Accepted for/Published in: Journal of Medical Internet Research
Date Submitted: Apr 3, 2019
Open Peer Review Period: Apr 8, 2019 - May 8, 2019
Date Accepted: Jul 7, 2019
(closed for review but you can still tweet)
“I Feel That Everybody’s Around Me”: Family Separation and the Impact of ICTs on the Mental Health of Refugee Families in the United States
ABSTRACT
Background:
Conflicts around the world have resulted in a record high number of refugees. Family separation is a critical factor that impacts refugee mental health. Thus, it is important to explore refugees’ ability to maintain contact with family members across the globe and the ways in which they attempt to do so. It is increasingly common for refugees to use Information and Communication Technologies (ICTs), which include mobile phones, the internet, and social media sites like Facebook, Whatsapp, Skype, and Viber, for these purposes.
Objective:
With uses and gratification theory as a framework, this study explores refugees’ perceptions of the impact of communication through ICTs on their mental health and logistical issues that affect their access to ICTs in the United States.
Methods:
We used a constructivist grounded theory approach to analyze in-depth interviews of 290 adult refugee participants from different countries.

• [Assignment A] Copy the part of the refugee article between "Accepted for/Published in: Journal" and "can still tweet)", inclusive, and replace "Date" with "Day" throughout.
• [Assignment B] Please continue the refugee article from where it stops.

• [Data items]
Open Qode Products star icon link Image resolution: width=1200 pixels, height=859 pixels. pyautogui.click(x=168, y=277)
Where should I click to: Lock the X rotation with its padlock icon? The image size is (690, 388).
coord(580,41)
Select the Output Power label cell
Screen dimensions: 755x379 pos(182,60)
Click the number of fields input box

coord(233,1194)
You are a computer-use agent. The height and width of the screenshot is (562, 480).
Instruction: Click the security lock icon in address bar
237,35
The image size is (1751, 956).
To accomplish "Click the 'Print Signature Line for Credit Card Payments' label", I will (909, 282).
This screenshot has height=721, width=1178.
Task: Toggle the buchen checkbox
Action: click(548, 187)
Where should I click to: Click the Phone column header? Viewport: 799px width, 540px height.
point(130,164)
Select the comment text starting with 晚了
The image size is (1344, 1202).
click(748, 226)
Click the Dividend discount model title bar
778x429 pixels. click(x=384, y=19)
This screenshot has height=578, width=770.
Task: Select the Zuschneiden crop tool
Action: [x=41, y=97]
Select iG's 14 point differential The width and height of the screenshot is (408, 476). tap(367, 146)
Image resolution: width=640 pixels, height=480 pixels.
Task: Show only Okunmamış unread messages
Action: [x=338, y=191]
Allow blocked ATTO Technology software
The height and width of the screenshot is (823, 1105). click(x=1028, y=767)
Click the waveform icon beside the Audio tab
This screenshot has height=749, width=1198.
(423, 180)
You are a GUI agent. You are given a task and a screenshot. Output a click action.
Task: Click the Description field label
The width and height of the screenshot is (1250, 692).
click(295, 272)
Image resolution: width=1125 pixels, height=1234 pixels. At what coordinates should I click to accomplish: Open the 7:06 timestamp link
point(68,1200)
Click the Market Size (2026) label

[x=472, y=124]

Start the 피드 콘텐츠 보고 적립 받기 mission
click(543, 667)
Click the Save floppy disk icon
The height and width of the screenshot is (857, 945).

• [Response area A]
Accepted for/Published in: Journal of Medical Internet Research
Day Submitted: Apr 3, 2019
Open Peer Review Period: Apr 8, 2019 - May 8, 2019
Day Accepted: Jul 7, 2019
(closed for review but you can still tweet)

• [Response area B]
Results:
Analyses showed that communication through ICTs had differing impacts on the mental health of refugee participants. ICTs, as channels of communication between separated families, were a major source of emotional and mental well-being for a large number of refugee participants. However, some participants relayed that the communication process with separated family members through digital technology was mentally and emotionally difficult. Several participants noted logistical and financial barriers in communicating with their families through ICTs.
Conclusions:
These findings are important in elucidating aspects of user agency and environmental constraints in uses and gratification theory, and in providing insight for researchers and practitioners involved in efforts related to migration and mental health.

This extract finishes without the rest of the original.